OK, so something like this should do it

```

# Distributed under the terms of the GNU General Public License v2

# adsmith's ebuild for installing pre-built kernels

DESCRIPTION="admith's pre-built linux kernel image"

HOMEPAGE="http://tock.no-ip.org"

MY_PVR="${PV}-suspend2-${PR}-adsmith"

## the prebuild binary of /boot/* and /lib/modules/* is at 

SRC_URI="http://tock.no-ip.org/portbin/linux-${MY_PVR}.tar.gz"

LICENSE="GPL2"

SLOT="0"

KEYWORDS="x86"

IUSE="nvidia madwifi lirc"

DEPEND="=sys-kernel/suspend2-sources-${PVR}"

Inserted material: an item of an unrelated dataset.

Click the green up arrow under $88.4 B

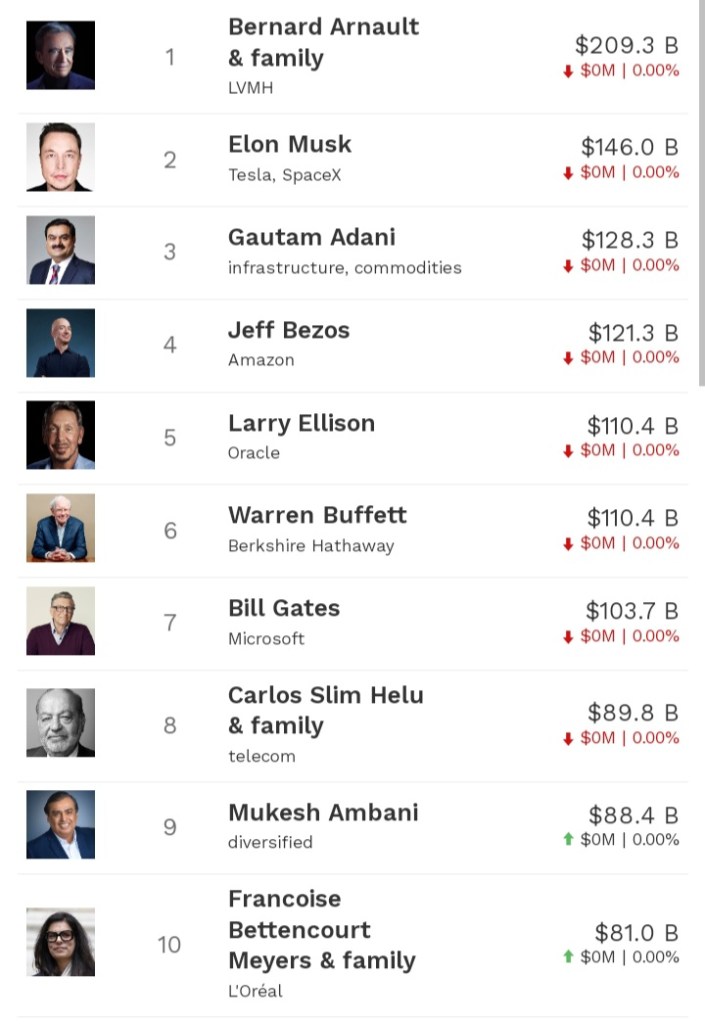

PDEPEND="nvidia? ( || ( x11-drivers/nvidia-drivers 

                        x11-drivers/nvidia-legacy-drivers

                        )

                )

        madwifi? ( net-wireless/madwifi-ng ) 

        lirc? ( app-misc/lirc )"

src_unpack(){

   unpack ${A}

}

src_install(){

    cd ${WORKDIR}

    # move symlinks that doins cannot handle

    mkdir -p ${D}/lib/modules/${MY_PVR}

    mv -v lib/modules/${MY_PVR}/{source,build} \

        ${D}/lib/modules/${MY_PVR}/

    # remove useless uncompressed kernel image

    rm boot/vmlinux-${MY_PVR}

    # install everything else normally

    doins -r boot || die "could not install kernel into /boot"

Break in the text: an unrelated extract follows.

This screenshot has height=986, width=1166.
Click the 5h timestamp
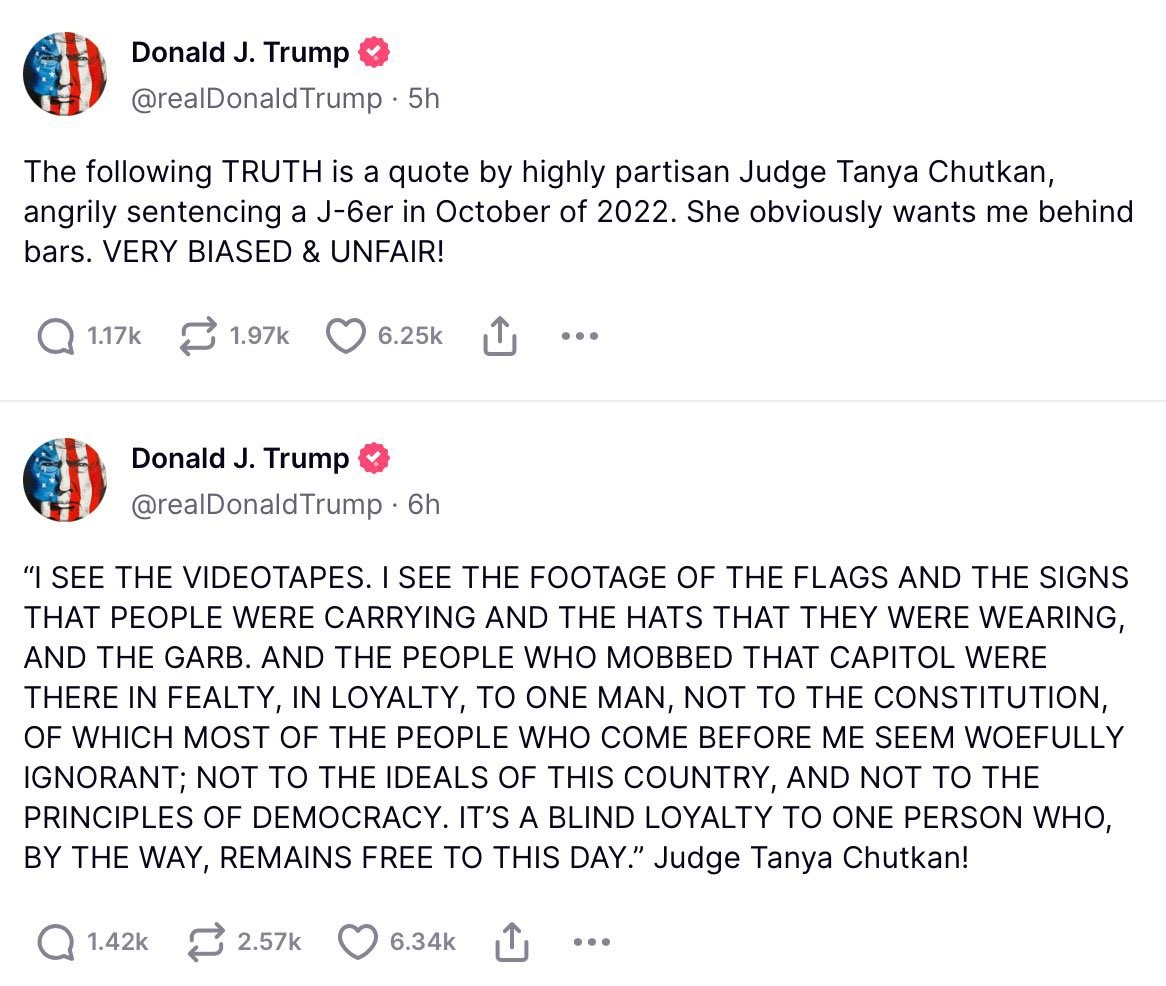tap(424, 99)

    doins -r lib  || die "could not install kernel modules into /lib"

}

pkg_postinst(){

    einfo

    einfo "Please remember to update your grub.conf as appropriate!"

    einfo "This kernel is installed as /boot/vmlinuz-${MY_PVR}"

    einfo

}

```

EDIT: whoops, I forgot a src_install, so the ebuild was useless... more-or-less fixed now.